◆ WHAT YOU ARE ASKED TO DO:
Scan the entries below and return each line that contains "computer".

◆ RECORDS FOR THE TASK:
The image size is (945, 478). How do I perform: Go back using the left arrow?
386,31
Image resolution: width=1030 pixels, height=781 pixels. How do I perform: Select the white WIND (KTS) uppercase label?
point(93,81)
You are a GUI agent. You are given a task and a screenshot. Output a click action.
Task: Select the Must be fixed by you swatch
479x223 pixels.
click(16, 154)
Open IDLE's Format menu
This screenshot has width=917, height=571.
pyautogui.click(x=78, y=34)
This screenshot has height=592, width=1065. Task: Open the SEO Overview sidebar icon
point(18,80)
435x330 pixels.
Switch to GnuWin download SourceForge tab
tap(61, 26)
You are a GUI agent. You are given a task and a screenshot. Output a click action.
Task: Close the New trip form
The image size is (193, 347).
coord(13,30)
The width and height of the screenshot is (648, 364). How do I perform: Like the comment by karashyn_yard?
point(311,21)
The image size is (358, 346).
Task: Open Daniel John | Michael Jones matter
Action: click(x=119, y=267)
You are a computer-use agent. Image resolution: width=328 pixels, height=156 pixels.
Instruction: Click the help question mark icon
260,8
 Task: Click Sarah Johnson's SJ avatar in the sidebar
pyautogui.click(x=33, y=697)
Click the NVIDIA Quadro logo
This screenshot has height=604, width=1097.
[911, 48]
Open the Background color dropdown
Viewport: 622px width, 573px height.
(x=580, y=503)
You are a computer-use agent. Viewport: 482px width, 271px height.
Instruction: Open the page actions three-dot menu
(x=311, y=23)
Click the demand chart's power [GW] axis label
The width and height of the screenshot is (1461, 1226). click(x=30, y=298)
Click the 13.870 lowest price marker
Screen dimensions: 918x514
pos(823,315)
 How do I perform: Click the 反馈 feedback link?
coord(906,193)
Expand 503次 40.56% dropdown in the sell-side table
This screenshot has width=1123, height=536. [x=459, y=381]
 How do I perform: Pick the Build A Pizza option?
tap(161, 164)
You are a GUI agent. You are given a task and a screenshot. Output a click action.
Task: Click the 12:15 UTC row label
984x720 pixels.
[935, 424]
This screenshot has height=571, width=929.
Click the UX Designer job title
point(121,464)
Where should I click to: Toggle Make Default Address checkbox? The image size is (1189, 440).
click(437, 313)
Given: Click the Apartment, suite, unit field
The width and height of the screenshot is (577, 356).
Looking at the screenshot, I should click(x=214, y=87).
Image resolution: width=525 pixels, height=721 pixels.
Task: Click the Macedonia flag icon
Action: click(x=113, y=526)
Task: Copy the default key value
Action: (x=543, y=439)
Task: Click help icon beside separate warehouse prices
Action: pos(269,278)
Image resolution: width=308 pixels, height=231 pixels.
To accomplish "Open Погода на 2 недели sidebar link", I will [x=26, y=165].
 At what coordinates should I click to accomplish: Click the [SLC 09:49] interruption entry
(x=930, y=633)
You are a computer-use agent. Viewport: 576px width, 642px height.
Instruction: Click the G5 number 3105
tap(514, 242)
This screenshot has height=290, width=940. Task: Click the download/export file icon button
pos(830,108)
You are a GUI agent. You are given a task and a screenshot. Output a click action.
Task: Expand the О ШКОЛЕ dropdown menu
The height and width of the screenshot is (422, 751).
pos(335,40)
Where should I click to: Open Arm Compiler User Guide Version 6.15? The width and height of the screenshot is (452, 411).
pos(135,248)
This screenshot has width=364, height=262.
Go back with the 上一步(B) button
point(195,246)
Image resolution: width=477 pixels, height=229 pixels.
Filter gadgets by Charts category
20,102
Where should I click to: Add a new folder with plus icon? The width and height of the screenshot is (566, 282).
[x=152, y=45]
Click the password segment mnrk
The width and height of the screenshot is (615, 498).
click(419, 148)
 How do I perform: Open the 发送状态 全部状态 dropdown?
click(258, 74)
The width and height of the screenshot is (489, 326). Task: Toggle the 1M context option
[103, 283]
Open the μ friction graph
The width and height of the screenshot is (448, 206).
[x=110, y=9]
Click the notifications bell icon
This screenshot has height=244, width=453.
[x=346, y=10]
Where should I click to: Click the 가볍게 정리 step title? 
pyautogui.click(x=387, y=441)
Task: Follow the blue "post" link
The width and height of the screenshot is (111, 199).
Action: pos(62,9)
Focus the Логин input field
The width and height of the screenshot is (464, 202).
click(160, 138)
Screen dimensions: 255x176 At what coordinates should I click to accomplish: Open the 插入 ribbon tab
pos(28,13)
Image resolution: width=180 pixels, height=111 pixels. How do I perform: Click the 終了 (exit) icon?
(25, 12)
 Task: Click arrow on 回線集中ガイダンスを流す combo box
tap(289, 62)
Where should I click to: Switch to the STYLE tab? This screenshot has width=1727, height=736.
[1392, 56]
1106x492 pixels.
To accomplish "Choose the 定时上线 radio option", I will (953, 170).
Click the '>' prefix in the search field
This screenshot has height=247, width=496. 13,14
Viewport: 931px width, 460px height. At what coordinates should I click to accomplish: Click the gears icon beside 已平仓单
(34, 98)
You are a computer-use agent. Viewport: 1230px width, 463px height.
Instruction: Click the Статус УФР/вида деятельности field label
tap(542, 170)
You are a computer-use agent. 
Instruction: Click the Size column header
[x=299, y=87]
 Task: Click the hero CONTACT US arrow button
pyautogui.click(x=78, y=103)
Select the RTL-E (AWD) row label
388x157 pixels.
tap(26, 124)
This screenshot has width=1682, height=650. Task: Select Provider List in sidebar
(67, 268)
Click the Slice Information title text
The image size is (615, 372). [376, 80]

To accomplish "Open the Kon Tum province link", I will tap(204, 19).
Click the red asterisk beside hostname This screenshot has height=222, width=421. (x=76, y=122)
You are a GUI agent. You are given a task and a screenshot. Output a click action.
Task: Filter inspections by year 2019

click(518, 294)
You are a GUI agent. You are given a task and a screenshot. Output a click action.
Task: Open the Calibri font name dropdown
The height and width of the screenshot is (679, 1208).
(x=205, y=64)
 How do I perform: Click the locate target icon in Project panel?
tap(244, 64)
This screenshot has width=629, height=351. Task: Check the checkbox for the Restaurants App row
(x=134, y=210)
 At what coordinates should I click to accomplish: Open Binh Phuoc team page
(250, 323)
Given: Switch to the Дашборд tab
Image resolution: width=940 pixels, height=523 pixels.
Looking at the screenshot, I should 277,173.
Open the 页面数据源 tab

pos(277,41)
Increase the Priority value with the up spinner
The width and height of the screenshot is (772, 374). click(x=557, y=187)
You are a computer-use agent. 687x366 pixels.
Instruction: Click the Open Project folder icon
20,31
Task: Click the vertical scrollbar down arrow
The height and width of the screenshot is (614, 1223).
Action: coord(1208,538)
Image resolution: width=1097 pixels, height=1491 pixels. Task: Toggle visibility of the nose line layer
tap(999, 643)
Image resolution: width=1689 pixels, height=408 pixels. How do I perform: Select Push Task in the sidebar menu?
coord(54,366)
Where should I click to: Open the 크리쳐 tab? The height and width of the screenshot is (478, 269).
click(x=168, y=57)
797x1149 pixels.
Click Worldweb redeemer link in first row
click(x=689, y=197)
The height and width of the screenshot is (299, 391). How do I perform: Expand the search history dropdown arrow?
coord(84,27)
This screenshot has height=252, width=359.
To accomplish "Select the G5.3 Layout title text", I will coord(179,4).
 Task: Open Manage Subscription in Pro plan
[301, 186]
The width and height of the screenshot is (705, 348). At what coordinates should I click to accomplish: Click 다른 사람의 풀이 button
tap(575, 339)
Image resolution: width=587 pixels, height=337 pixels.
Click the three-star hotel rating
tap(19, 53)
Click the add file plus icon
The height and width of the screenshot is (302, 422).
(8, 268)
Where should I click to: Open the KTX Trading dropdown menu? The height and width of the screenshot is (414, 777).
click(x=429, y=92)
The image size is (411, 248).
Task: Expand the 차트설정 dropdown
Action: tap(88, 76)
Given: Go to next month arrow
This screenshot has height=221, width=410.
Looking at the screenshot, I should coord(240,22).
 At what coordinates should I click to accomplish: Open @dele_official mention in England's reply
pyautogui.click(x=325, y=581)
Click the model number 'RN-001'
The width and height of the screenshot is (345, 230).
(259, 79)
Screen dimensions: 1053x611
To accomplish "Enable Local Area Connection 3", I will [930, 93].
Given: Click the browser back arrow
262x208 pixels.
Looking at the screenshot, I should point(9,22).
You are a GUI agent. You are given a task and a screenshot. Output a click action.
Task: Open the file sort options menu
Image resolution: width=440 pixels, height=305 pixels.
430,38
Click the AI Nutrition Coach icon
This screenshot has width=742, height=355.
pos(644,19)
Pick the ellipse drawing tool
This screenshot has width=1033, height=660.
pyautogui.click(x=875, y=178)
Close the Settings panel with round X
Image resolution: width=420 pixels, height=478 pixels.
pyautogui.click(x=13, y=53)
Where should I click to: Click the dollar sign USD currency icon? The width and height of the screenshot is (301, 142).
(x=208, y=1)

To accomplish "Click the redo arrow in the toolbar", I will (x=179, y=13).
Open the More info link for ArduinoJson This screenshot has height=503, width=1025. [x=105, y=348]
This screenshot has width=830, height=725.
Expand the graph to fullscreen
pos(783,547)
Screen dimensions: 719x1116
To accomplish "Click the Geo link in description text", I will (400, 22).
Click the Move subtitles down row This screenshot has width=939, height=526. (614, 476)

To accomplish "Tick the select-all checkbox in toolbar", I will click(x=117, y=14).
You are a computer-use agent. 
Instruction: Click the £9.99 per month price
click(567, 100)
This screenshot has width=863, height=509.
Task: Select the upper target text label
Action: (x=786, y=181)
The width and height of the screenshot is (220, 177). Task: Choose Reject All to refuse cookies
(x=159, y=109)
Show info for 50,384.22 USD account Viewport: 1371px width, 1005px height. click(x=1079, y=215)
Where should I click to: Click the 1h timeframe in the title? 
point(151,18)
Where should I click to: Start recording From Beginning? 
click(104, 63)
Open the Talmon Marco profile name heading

◆ RESULT OF THIS EXERCISE:
You are a computer-use agent. Image resolution: width=328 pixels, height=156 pixels.
You are a computer-use agent. Viewport: 482px width, 271px height.
You are a computer-use agent. Viewport: 576px width, 642px height.
You are a computer-use agent. Viewport: 1230px width, 463px height.
You are a computer-use agent. 
You are a computer-use agent. 687x366 pixels.
You are a computer-use agent. 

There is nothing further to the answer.